At the yarn store, the child selects a craft kit within a minute, while I begin the lengthy decision making process involved in choosing yarn. I can’t decide. I circle the store twice. The Child is annoyed. I select two huge hanks of locally dyed yarn that will be good for a project I have in mind, and the shopkeeper offers to wind it for me. It’s a lot of yarn, and I know I will ruin it if I try to do it myself.

Great, I say.

It may take a while, she says.

The Child is livid.

I suggest perhaps we should go to the candy store and get some taffy while she winds. Everyone likes this idea, and if memory serves, taffy choosing takes at least as long as yarn winding. We head over.

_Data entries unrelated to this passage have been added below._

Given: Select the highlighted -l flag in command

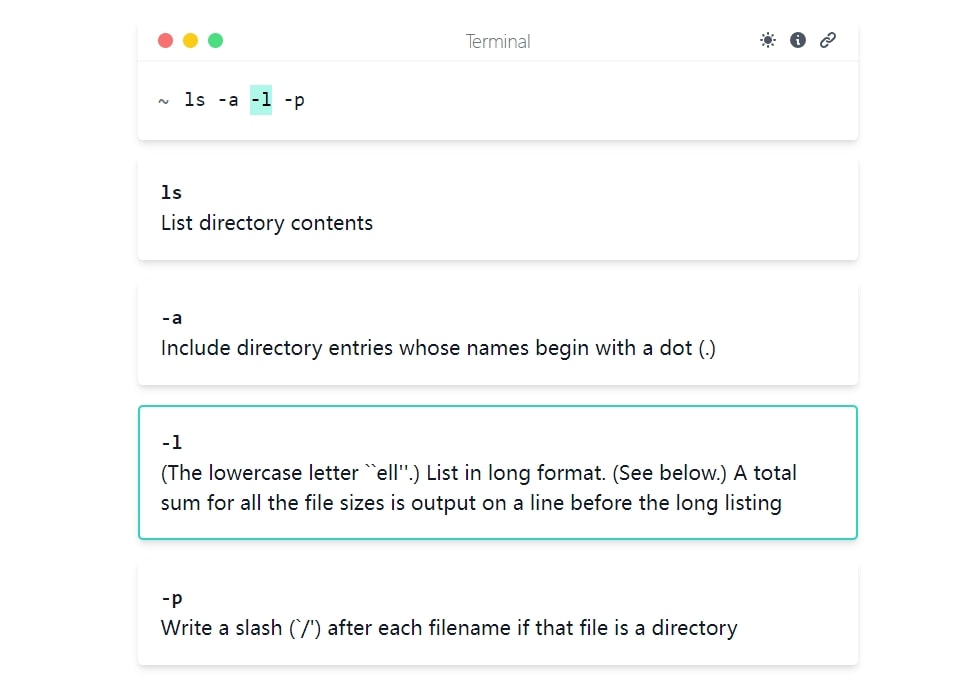Looking at the screenshot, I should click(261, 100).
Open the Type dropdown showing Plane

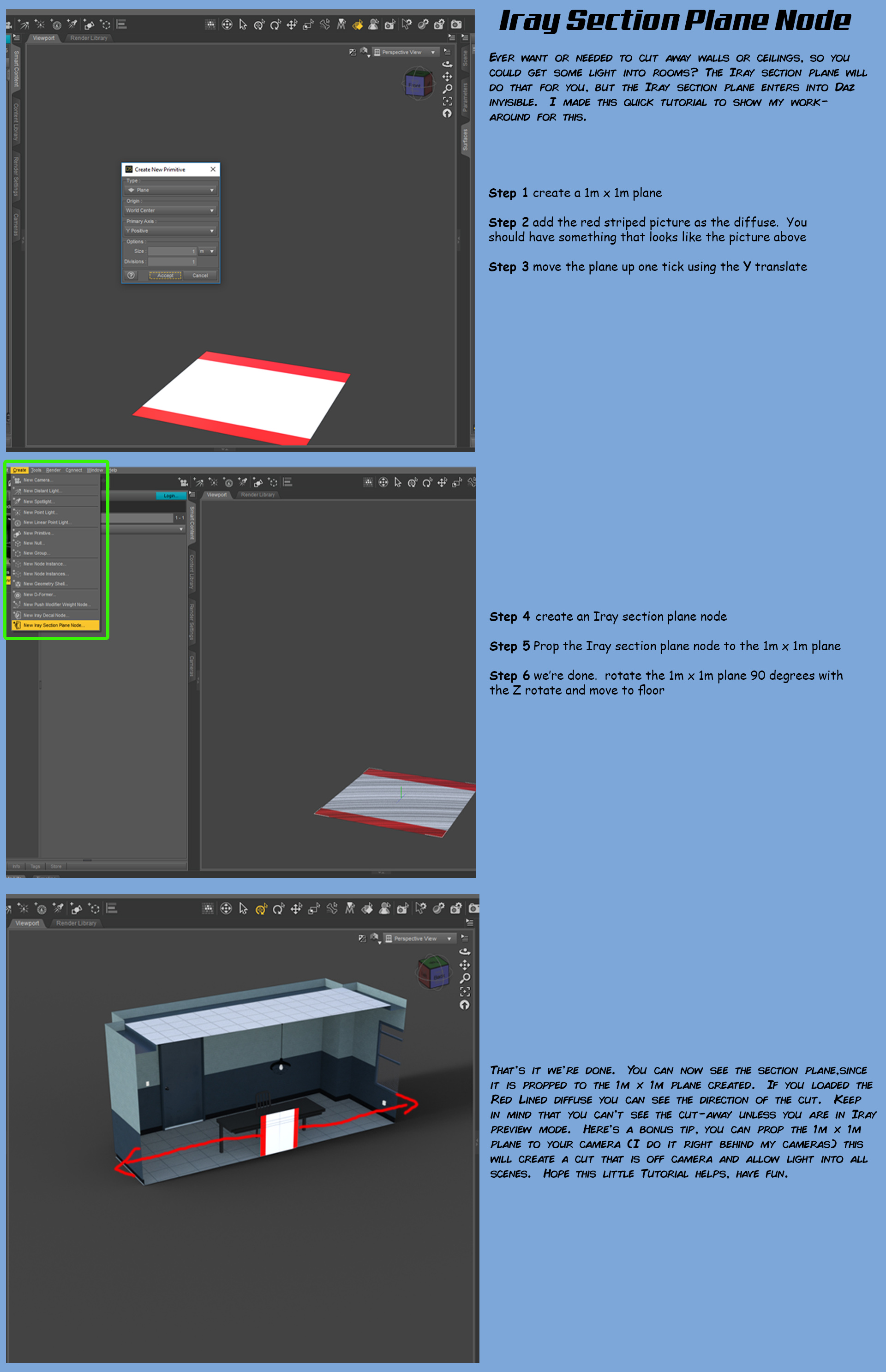click(170, 190)
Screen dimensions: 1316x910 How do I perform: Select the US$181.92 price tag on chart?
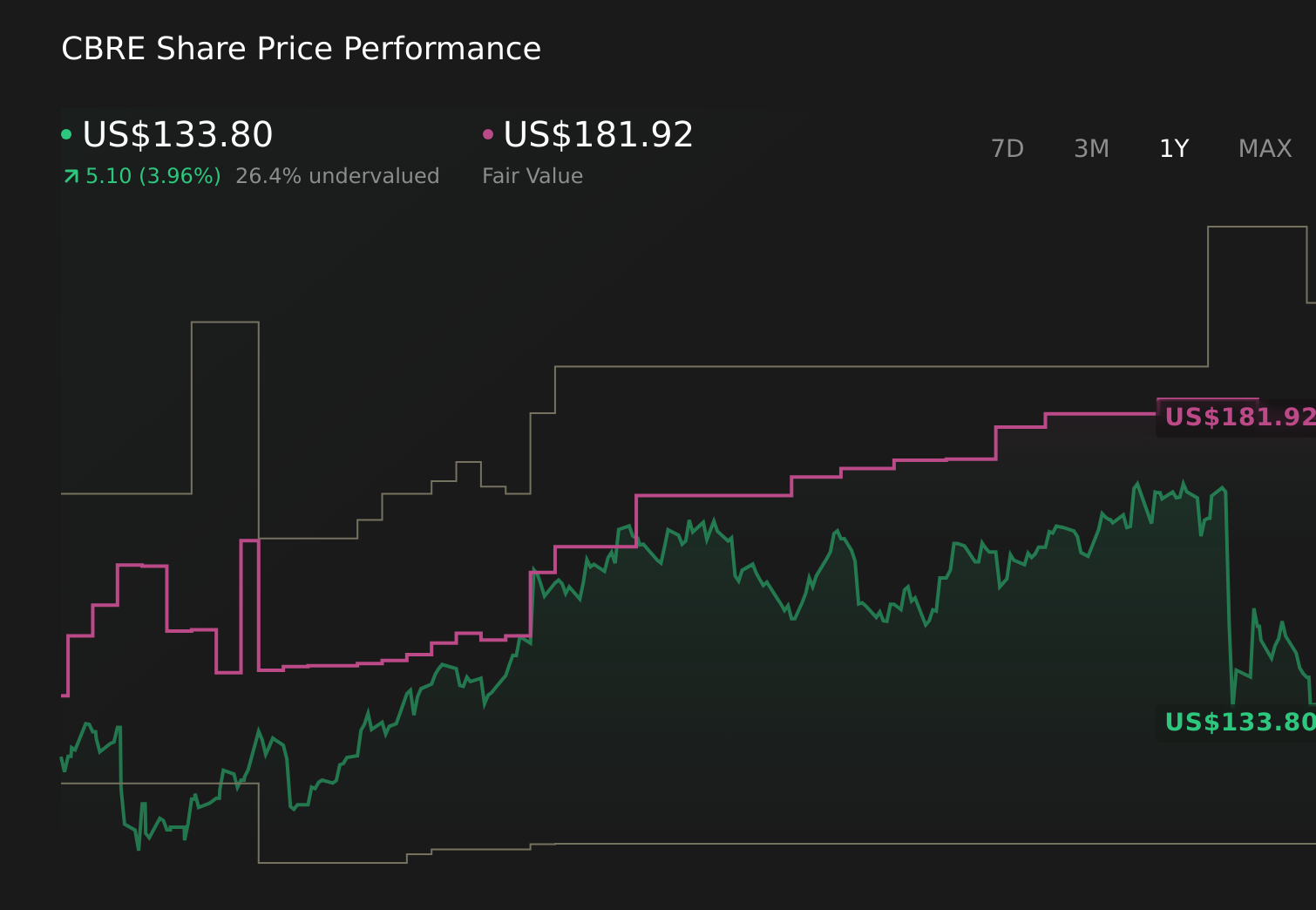[1238, 418]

There’s a photo booth set up outside, complete with props. I stop to check it out, while The Child goes to the door. Then she comes rushing back again. It’s a party, she says. It’s the store’s birthday party. I look in the window and notice that where the taffy machines usually are, there are huge ice buckets filled with bottles of wine, and tables laden with cheese.

Can we go in? I ask the woman at the door. We just want some taffy.

Of course, she says. Everyone is invited to the party.

We wait five minutes, and the doors open. We’re first on line, and everyone greets us.

The Child wanders off, then rushes back a moment later. Mommy, everything is free, she says.

I think, this can’t be right, so I walk up to a man behind the counter and inquire, hesitantly: I know this sounds silly, but my daughter says everything is free?

That’s right, he says. What would you like?

I’m a bit perplexed, so he continues, would you like to come behind the counter? You can pick out what you like.

I’m still thinking I must be missing something, but the man hands The Child a tissue paper and shows her how to scoop popcorn out of the machine. Then he shows us the gummy candy bins, and the chocolate cases.
The truffles.

The Child gleefully helps herself. Gummy strawberries are delicious, she says. Cheese popcorn is better than caramel corn. She is rushing about, tasting something from this bin, something from that one. I’ve never seen her eat so much, with so much gusto. A crowd starts to form on the wrong side of the counter, but everyone is polite, and happy, and no one has trouble getting the sweets they want. I sample a chili pepper truffle, because I don’t want a lot – just one memorable thing.

The Child finds some gift boxes behind the counter, and asks the man, can I fill one up and take it?

No, he says. But he’s still smiling: But, you can have whatever you like while you’re still in the store.

She’s finally had her fill, so we decide to head out. She takes a few more gummy strawberries, and I take a three pieces of taffy: Root Beer, Sour Apple, and Pomegranate. We go pick up my yarn, and then walk slowly back to our car, unwrapping candy as we go.

I feel like we are luckier than we used to be, I say.

We’re very lucky, says The Child.

Categories // All By Myself Tags // Oregon Coast, single parenting

Road Trippin’: Cannon Beach

04.09.2013 by J. Doe // Leave a Comment

The vacation budget is still not large, but unlike last year, I can at least schedule a vacation, plan a trip, without worrying that I may be forced to cancel it, or need the money for something else – mostly likely, paying for The Lawyer’s next vacation.

So, early in the year, I ask The Child, where do you want to go?

To Cannon Beach, she says unequivocally. We haven’t gone there for a really long time.

We used to go to Cannon Beach every other year, renting a beach house for a week with The Departed and his two children. Or at least, that was the official plan: we actually only went twice.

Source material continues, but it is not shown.